5.4. Residual Inhomogeneities in LKS Data
 As recognized by Lanzante et al. [2003a, 2003b], the LKS adjustment process undoubtedly missed some significant inhomogeneities. LKS showed that the adjustments generally reduced the differences between the radiosonde trends and trends from the Christy et al.  satellite data for individual stations, but did not eliminate them. Since this work, two alternate satellite temperature data sets [Mears et al., 2003; Vinnikov and Grody, 2003] have been published that suggest even larger differences between sonde and satellite trends. Recent work by other authors comparing sonde data to satellite data [Randel and Wu, 2005] and examining day-night differences in sonde data [Sherwood et al., 2005] suggests that the trend effects of remaining inhomogeneities in LKS and other adjusted radiosonde data sets could be as large as the effects of the LKS adjustments.
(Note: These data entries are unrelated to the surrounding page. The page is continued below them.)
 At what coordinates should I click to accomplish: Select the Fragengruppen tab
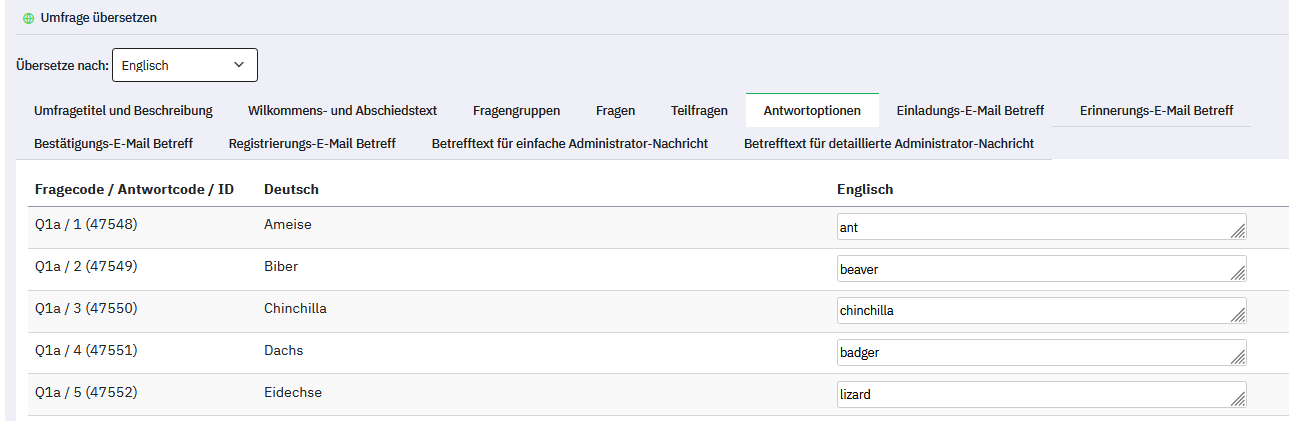[516, 110]
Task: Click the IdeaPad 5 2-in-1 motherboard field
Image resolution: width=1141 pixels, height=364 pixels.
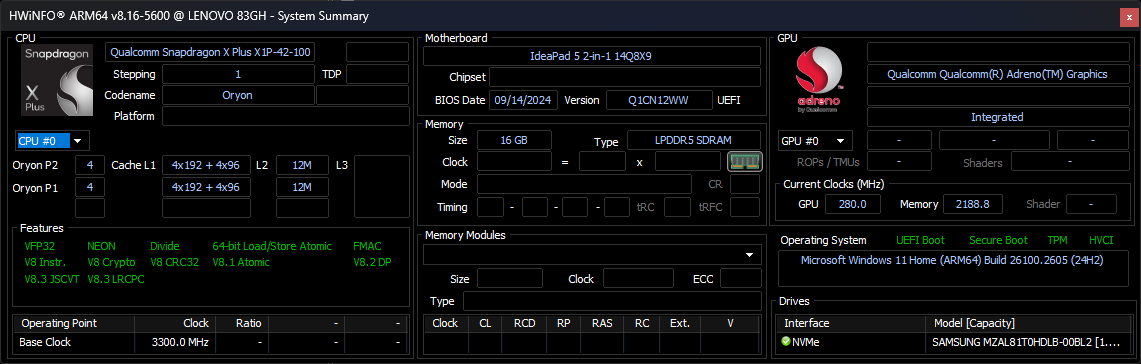Action: 592,55
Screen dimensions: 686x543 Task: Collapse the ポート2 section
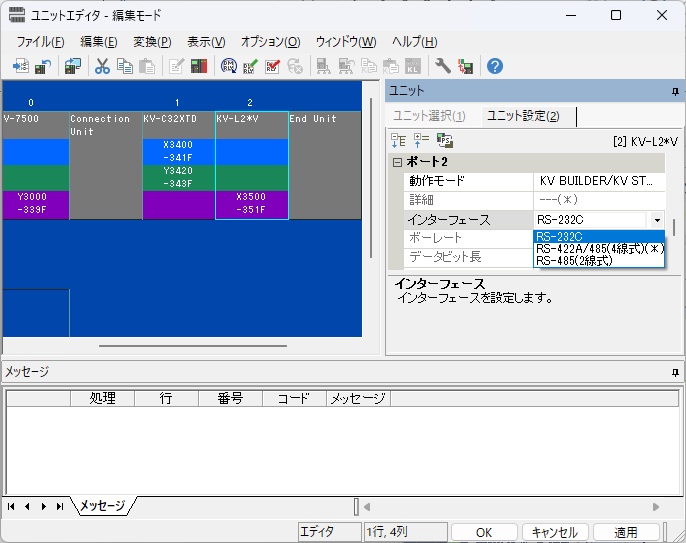pyautogui.click(x=398, y=162)
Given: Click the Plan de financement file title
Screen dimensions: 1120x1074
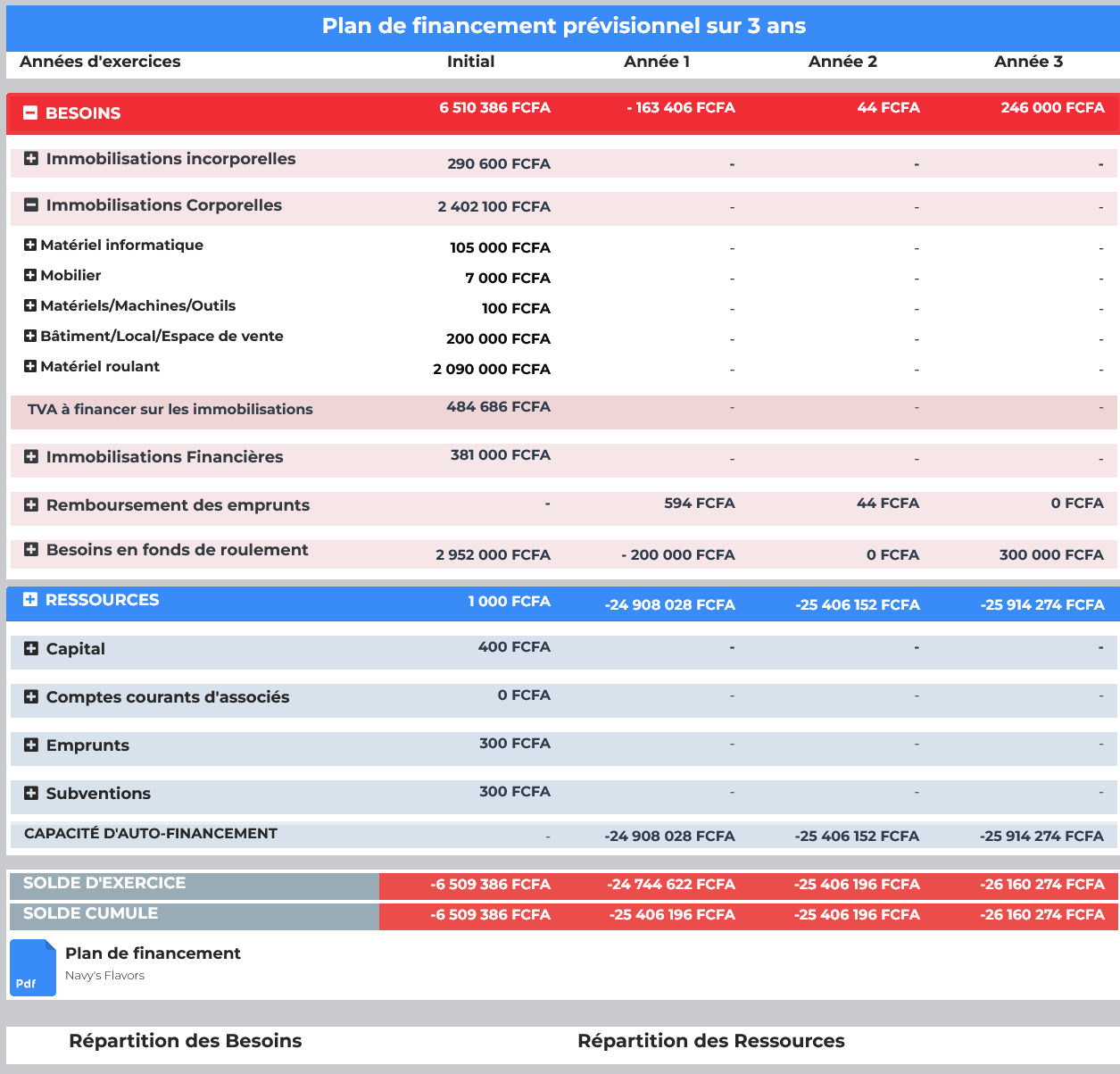Looking at the screenshot, I should (x=153, y=953).
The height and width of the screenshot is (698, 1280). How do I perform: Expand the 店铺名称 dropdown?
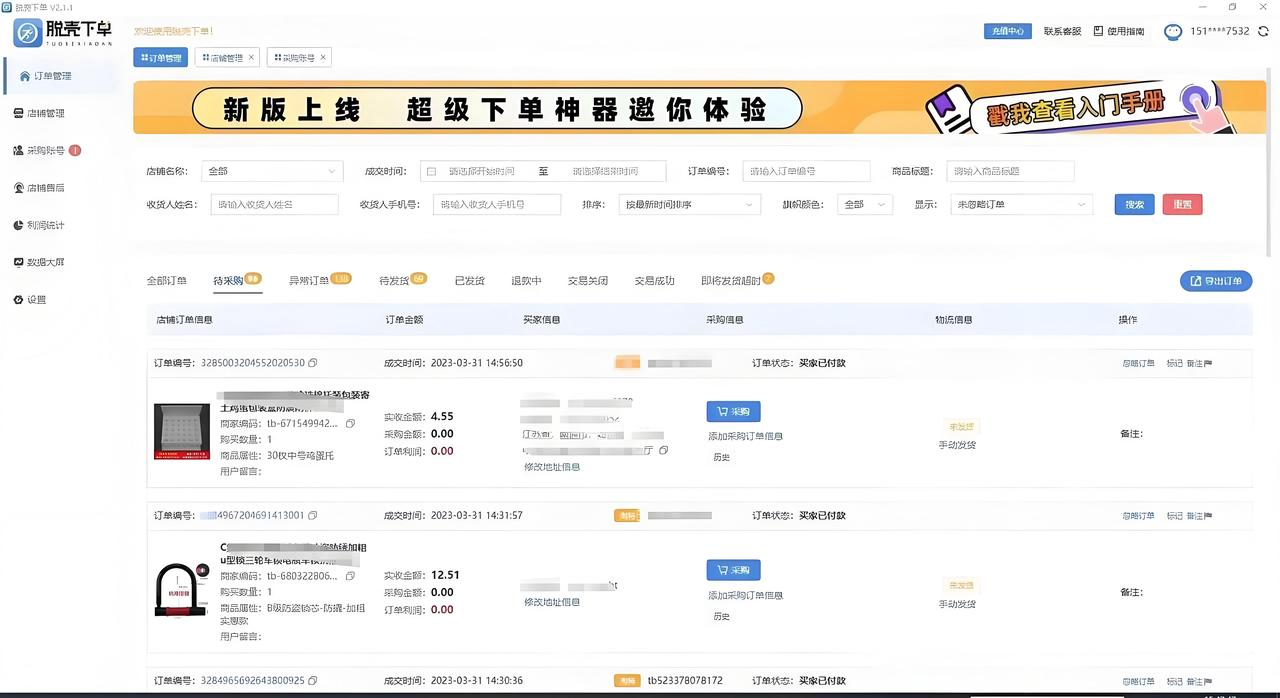click(x=272, y=171)
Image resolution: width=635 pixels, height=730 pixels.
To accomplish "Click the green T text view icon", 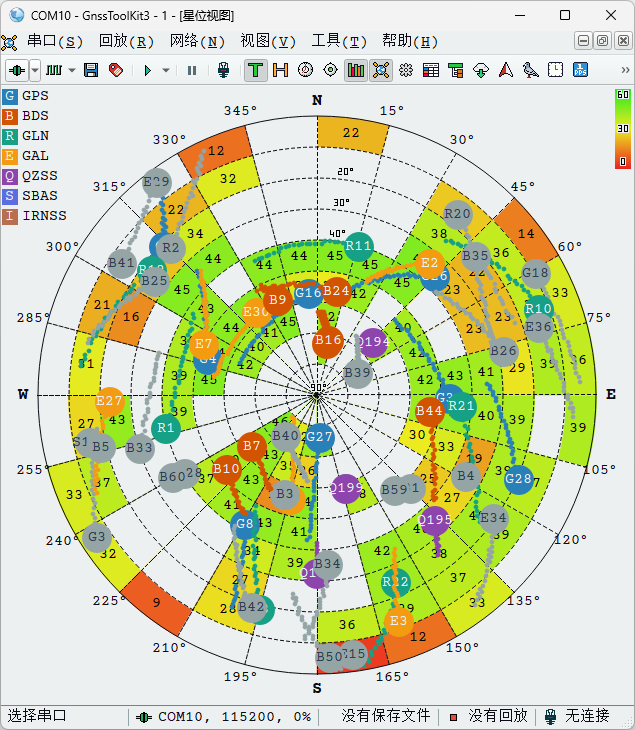I will coord(256,70).
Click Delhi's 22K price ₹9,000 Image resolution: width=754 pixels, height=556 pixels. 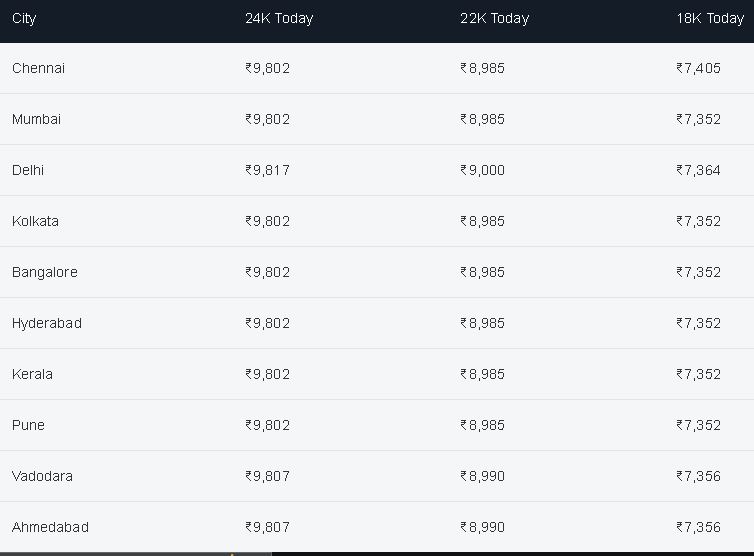482,170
Thus shortcomings in the adjusted LKS data set are a significant possible source of additional uncertainty in the RATPAC products. However, RATPAC trends are generally similar [Santer et al., 2005] to those in the HadAT radiosonde data set, which was constructed with a different adjustment approach. We believe that the current RATPAC product, despite its limitations, is as reliable as any available at this time.